» Exercise objective: Find "The width and height of the screenshot is (977, 611)." in the data below; transcribe the line it appears on and each line after it, exactly, to the end, and nothing else.

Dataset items
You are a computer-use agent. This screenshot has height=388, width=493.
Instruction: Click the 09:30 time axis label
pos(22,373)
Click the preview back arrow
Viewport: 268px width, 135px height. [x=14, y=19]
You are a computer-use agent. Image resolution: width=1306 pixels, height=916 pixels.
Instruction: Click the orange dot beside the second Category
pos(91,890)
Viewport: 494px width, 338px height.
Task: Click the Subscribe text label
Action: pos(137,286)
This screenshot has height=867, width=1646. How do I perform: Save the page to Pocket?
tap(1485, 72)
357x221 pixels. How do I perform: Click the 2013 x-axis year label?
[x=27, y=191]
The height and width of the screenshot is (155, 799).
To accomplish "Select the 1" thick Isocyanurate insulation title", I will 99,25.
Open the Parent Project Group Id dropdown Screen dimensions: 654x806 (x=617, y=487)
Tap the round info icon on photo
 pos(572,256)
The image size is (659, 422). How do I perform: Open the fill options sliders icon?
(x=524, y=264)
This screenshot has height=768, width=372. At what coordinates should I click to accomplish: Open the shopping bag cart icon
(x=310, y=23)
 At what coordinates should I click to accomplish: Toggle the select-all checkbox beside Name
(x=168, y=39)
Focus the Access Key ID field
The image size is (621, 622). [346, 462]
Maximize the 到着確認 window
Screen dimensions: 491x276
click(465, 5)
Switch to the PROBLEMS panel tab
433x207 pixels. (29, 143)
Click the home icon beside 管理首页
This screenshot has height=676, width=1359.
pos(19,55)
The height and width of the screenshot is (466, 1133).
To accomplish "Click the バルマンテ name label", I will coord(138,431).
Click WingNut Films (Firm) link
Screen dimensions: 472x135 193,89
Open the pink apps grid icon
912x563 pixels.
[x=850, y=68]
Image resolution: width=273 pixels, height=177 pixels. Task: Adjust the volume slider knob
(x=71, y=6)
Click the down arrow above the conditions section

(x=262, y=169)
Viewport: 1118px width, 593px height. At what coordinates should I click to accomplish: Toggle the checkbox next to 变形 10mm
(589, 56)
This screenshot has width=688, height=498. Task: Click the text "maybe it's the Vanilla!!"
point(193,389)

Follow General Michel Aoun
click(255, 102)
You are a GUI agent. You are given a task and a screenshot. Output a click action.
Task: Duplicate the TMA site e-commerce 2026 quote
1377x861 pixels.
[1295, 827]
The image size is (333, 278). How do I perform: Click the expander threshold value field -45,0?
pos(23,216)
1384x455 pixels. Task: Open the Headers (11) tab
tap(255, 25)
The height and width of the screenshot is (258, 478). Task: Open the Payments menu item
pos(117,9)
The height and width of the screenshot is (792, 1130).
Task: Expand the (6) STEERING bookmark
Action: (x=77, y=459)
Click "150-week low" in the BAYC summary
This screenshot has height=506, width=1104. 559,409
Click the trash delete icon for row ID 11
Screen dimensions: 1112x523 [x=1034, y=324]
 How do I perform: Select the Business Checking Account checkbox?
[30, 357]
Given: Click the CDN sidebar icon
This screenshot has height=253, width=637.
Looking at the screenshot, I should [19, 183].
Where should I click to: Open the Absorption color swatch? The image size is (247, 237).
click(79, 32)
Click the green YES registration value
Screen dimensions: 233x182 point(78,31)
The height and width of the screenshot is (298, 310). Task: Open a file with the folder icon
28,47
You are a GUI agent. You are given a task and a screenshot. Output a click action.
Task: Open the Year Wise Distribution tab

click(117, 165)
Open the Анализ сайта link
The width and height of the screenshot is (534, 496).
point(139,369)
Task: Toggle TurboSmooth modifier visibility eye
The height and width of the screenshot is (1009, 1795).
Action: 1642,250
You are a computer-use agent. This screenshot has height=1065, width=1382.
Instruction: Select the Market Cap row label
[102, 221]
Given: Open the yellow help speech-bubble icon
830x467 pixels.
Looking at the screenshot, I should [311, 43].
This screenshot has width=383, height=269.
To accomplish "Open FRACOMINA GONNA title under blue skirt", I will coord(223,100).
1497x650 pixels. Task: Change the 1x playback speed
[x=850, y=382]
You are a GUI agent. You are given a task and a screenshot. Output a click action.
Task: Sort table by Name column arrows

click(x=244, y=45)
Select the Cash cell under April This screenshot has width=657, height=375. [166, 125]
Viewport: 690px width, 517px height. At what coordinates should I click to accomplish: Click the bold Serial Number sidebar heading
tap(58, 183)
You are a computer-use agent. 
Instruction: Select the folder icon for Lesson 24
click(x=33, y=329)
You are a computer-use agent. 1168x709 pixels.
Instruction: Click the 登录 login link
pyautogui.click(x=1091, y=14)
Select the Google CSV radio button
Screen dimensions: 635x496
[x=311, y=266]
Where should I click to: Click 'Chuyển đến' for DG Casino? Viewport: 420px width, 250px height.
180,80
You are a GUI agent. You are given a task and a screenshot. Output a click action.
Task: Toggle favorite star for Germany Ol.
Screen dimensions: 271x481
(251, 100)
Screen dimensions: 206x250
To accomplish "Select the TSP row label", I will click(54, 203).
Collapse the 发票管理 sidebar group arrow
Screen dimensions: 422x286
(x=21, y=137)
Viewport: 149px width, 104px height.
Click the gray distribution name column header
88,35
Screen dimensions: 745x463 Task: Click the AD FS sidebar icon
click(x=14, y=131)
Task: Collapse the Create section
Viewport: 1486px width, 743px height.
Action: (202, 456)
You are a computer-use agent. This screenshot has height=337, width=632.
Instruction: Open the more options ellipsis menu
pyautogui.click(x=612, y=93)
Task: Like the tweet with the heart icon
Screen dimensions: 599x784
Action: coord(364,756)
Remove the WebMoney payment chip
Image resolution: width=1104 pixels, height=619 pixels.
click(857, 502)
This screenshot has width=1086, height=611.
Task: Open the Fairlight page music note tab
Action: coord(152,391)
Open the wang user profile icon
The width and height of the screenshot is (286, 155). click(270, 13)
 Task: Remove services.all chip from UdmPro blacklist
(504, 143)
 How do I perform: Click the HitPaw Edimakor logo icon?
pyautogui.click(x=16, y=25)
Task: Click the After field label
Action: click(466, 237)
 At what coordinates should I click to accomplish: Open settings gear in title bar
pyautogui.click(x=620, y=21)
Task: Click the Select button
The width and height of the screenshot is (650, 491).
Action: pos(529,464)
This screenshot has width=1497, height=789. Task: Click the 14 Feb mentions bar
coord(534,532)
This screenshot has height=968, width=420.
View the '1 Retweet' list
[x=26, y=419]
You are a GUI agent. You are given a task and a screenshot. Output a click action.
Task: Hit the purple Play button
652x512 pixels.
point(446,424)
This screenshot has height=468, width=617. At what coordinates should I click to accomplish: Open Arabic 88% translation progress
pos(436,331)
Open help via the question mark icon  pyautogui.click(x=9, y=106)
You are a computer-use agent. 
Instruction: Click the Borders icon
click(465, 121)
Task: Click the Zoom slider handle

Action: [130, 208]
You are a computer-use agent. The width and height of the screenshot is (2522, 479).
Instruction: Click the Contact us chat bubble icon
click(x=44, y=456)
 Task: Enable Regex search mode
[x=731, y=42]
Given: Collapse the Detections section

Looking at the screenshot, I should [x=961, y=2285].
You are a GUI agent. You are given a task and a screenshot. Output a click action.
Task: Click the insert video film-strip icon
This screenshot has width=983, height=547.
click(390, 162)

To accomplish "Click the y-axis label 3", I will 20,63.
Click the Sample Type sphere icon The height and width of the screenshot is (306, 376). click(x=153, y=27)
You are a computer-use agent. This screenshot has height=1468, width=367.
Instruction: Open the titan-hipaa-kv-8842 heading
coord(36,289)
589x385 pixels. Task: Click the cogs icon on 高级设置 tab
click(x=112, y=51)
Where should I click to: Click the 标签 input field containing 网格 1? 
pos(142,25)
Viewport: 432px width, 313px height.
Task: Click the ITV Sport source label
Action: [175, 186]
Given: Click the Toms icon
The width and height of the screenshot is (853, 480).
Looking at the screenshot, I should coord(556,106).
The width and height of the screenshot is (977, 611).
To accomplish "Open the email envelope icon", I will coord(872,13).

» Result for this task:
The width and height of the screenshot is (977, 611).
To accomplish "Open the email envelope icon", I will coord(872,13).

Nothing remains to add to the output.